Thursday, May 19, 2016

100 ways to say no: provincial government responds to UBCM resolutions

Every fall, local government politicians throughout the province attend the Union of BC Municipalities (UBCM) annual conference. One of the key outcomes of the conference is the adoption of resolutions which get forwarded to the province for consideration.

As I posted about last fall, these resolutions give some insight into the challenges faced by local governments throughout the province. The provincial government reviews the resolutions, and provides its comments back to local governments.
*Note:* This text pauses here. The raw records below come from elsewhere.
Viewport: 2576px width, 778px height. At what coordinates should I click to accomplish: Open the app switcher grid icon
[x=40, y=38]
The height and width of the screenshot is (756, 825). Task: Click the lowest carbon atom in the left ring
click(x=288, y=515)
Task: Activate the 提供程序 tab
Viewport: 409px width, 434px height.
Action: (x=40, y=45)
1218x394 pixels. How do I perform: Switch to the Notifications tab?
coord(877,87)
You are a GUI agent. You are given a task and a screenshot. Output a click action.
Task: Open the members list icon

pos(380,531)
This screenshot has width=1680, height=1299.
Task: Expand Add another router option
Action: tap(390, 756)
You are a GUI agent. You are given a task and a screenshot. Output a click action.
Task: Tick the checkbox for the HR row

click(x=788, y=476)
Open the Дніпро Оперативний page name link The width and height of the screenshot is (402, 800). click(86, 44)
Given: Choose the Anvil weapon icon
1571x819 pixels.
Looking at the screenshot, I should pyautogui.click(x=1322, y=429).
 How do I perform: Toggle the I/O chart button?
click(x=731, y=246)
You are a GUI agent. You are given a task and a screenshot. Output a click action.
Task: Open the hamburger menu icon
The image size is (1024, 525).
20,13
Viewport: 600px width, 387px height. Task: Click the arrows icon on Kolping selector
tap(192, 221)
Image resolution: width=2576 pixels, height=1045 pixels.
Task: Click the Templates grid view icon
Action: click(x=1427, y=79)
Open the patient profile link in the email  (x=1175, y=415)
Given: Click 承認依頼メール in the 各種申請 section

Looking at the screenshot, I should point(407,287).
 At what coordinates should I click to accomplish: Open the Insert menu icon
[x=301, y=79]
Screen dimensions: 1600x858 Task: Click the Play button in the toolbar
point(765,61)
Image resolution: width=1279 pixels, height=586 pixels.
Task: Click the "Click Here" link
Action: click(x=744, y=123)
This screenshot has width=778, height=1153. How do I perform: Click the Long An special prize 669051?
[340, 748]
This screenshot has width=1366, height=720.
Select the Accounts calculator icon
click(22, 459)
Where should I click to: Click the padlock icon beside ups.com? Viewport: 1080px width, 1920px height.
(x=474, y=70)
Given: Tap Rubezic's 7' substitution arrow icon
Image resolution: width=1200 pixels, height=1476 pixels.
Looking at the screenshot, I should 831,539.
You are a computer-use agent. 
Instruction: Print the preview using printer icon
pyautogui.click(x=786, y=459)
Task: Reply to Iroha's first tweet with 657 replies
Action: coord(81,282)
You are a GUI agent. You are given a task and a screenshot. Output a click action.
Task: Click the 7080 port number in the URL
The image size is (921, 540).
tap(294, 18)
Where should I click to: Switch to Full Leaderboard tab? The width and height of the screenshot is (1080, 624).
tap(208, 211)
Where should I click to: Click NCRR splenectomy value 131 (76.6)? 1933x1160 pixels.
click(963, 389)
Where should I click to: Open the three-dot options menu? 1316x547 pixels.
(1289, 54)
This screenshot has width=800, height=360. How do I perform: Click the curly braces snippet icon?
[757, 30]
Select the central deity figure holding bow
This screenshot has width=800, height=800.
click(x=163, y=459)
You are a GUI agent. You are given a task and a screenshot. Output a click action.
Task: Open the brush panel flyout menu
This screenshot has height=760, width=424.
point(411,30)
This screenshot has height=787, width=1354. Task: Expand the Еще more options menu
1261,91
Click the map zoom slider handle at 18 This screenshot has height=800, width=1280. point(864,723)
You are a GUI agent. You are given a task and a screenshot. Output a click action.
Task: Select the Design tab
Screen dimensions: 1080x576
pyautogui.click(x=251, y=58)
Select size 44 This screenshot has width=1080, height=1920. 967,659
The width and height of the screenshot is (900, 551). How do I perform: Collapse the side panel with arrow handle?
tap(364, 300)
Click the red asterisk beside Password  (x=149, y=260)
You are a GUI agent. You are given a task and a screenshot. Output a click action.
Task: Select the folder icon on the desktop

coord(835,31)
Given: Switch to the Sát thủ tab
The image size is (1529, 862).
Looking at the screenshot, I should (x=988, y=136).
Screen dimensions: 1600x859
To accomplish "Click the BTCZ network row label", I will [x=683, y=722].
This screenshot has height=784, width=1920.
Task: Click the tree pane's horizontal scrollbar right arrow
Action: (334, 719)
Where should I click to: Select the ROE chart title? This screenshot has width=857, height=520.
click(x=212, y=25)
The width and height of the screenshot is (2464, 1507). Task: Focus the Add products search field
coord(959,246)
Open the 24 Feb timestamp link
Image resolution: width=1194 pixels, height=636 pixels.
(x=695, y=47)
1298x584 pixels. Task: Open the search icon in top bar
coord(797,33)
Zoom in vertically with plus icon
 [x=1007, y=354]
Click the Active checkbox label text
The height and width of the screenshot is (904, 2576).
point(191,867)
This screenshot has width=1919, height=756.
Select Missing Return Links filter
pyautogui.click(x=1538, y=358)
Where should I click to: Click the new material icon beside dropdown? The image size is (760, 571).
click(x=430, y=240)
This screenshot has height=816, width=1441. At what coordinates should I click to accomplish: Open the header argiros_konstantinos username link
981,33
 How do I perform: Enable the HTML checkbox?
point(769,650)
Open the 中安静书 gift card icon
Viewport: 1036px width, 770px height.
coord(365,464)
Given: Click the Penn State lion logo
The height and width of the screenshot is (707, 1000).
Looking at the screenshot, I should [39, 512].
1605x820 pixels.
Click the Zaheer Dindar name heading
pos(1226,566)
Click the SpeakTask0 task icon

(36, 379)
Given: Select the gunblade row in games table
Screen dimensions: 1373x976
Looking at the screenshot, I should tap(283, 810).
The responses for the 2015 resolutions were recently released.

Resolutions are grouped into two main categories. “A” resolutions address priority issues that are relevant to all local governments throughout the province. “B” resolutions are general resolutions. At the 2015 UBCM conference, five priority resolutions and around 100 general resolutions were adopted.

I read over many of the provincial responses. It is really interesting to see how many ways the provincial government can basically say, “We hear you, but we are not going to change our direction.” For example, just look at the responses for the five priority resolutions.

The first priority UBCM resolution called for the provincial government to dedicate 60% of the infrastructure funding it receives from the federal government’s Build Canada Fund to be allocated to local government. Right now, the province allocates 40%. The response from the province, “BC’s focus is on investments, which could include local government initiatives, which facilitate job creation and economic growth.”

The second priority resolution called on the provincial government to develop a long-term, multi-faceted strategy to help people suffering from mental health and addiction issues, and increase funding to mental health and addiction services throughout the province.

The provincial response was that it adopted the “Improving Health Service for Individuals with Severe Addiction and Mental Illness” in 2013, and since that time has allocated $20.25 million to health authorities to expand service based on their action plan.

The third priority resolution requested that the province not download the cost and responsibility onto regional districts to enforce the provincial Fire Services Act in unincorporated areas. The provincial response is “the province is committed to ensuring that public safety is addressed across BC, including the issue of compliance monitoring. The province will continue to consult with stakeholders as the process continues.”

The fourth priority resolution asked that both the provincial and federal governments expand the scope of current oil, and hazardous and noxious substance emergency response plans to include all impacts and consequences for local communities. The provincial government replied that “on June 15, 2015 the Ministry announced plans to implement a world-leading land-based spill regime by February 2017. Many of the new requirements would ensure that local governments are supported in preparedness, response and recovery for spill events.”

The final priority resolution called for an Environmental Bill of Rights which “recognizes the right of every resident to live in a healthy environment, including the right to clean air, clean water, clean food and vibrant ecosystems.” What does the province think? “An environmental bill of rights is not needed in BC because the province’s existing and continually evolving environmental and natural resource regulatory regimes protect the public interest.”

While the resolutions passed at UBCM show what issues are important to local governments, the provincial government rarely acts on the adopted resolutions.